Most students find temporary homes when they go to college, living in dorms or signing a lease for an apartment. For commuter student Rick Getts, a junior civil engineering major, renting a living space was never an option.
“For some reason, living in dorms was out of the question for me. My dad said I could either live at home, or we could find a house and fix it up. He would rather see me live in a house that we had worked on,” Getts, 20, said while sitting on the stoop of his soon-to-be home.
In September 2011, Getts, along with his father and uncle, bought a house in Fishtown.
The three men work on the weekends to make it habitable for Getts and his future housemates, taking only two weekends off since last September. The trio even worked on Christmas. They expect the house to be completed in the next few months.
The Fishtown four-bedroom, two-and-a-half bathroom row home currently looks, smells and sounds like a construction site. Wet caulk clings to the walls, dust lines nearly every surface, and the bangs and blasts of different tools being put to work echo through rooms barren of carpet and furnishings.
Even though it might not look like much of a home, Getts’ future abode has come a long way.
“When we first got it, it was destroyed,” Getts said. “The whole back of the house had decayed.”
Getts said the previous owner had let the roof deteriorate, and rainwater was melting away the bricks. Getts and his crew put on a new roof and reconstructed the whole back of the house. Two of the three stories also needed to be knocked out and replaced. The budget for renovation exceeds $120,000, Getts said. The only parts of the house still standing from the original are the first floor and some of the bricks.
What would prompt a 20-year-old to want to drain his bank account and pour all of his free time into a project like this?
“Right now I’m just focusing on getting it done, but when I’m done I’ll be very proud,” said Getts, who has been doing construction since he was 5 years old.
His dad, who also grew up with a father in construction, studied pharmacy in college but decided he didn’t want to get stuck behind a desk, reverting back to building after graduation. He now owns and operates R P Getts Builders Inc., based in Huntingdon Valley, Pa.
Getts has the option of continuing the family business after graduation. For now, he’s studying civil engineering. He chose his major because it was in his comfort zone. His background in construction has given him a leg up in a few of his classes.
“I’m taking a surveying class right now,” Getts said. “I’ve already used a lot of the instruments we’re learning, and I’ve been doing a lot of that stuff since the summer.”
“I’d like to spend a day doing nothing, maybe watch some TV — sleep in past 7:30 [a.m.] or so,” Getts said.

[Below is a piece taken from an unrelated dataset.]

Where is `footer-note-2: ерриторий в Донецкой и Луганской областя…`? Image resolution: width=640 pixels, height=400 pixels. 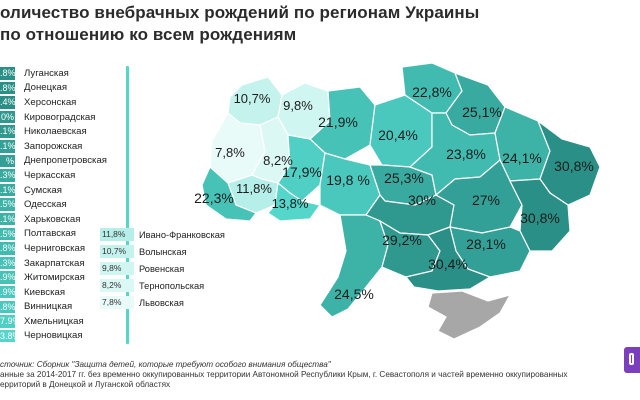
footer-note-2: ерриторий в Донецкой и Луганской областя… is located at coordinates (86, 384).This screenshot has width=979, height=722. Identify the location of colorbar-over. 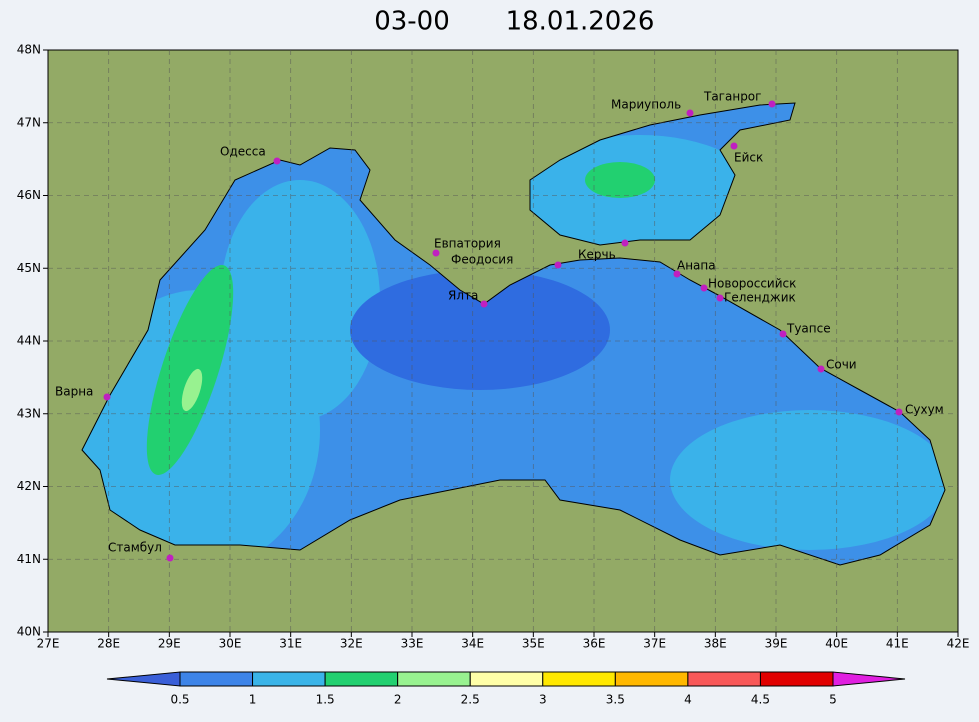
(869, 679).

While most students prefer to live a few blocks from Main Campus, Getts’ future residence is three miles from Temple.
The opportunity to buy the property arose when a man who lives on the same block — who has worked on houses before with Getts and his father — mentioned that the neglected house was for sale.
Located on the north end of Fishtown, the block is still mostly unaffected by the gentrification that has taken hold of much of the neighborhood. If Getts decides to sell his house a couple years after college, he thinks he could make a lot of money from his initial investment.
As a co-owner taking up residence in his own house, Getts won’t be a typical college housemate.
“I will never have a party or a house show unless I know everybody there,” Getts said. “If something gets broken, I’m not going to respond very nicely. I would crumble…do you realize how much time I put into this? That might make me mad, seeing that kind of stuff.”